## Work instruction:
Show all lines of the entries in which the word "will" is found.

Dataset records
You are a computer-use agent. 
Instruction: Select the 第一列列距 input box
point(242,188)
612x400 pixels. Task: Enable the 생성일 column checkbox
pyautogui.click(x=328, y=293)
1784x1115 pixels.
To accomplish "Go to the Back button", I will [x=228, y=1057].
...
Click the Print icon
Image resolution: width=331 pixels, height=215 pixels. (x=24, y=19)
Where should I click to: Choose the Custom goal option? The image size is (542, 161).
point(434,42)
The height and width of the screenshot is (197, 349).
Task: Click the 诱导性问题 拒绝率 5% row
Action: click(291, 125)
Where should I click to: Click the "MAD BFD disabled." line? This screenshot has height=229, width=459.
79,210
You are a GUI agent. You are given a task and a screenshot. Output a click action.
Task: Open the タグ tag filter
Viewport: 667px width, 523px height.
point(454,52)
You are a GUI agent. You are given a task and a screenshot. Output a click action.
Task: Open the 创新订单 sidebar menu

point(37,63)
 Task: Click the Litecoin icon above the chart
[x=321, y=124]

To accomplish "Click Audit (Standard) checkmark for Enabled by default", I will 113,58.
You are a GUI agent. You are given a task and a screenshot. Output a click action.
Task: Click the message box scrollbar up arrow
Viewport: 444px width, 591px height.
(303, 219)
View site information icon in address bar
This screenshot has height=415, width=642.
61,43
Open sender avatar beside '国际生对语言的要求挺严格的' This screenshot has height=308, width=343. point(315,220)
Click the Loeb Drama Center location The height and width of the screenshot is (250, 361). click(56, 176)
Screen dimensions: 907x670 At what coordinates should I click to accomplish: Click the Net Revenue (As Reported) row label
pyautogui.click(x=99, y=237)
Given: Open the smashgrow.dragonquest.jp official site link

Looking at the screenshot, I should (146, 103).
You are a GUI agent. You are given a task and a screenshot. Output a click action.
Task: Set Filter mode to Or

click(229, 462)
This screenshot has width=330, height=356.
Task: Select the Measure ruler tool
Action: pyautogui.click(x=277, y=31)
--
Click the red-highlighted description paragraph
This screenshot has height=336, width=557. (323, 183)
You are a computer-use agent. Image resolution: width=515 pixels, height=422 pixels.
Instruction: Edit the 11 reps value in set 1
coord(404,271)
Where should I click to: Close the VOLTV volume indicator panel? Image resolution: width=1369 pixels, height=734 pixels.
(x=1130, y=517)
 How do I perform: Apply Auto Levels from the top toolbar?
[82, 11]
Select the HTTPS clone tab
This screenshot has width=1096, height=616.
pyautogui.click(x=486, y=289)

## Answer below:
To accomplish "Go to the Back button", I will [x=228, y=1057].
To accomplish "Click Audit (Standard) checkmark for Enabled by default", I will 113,58.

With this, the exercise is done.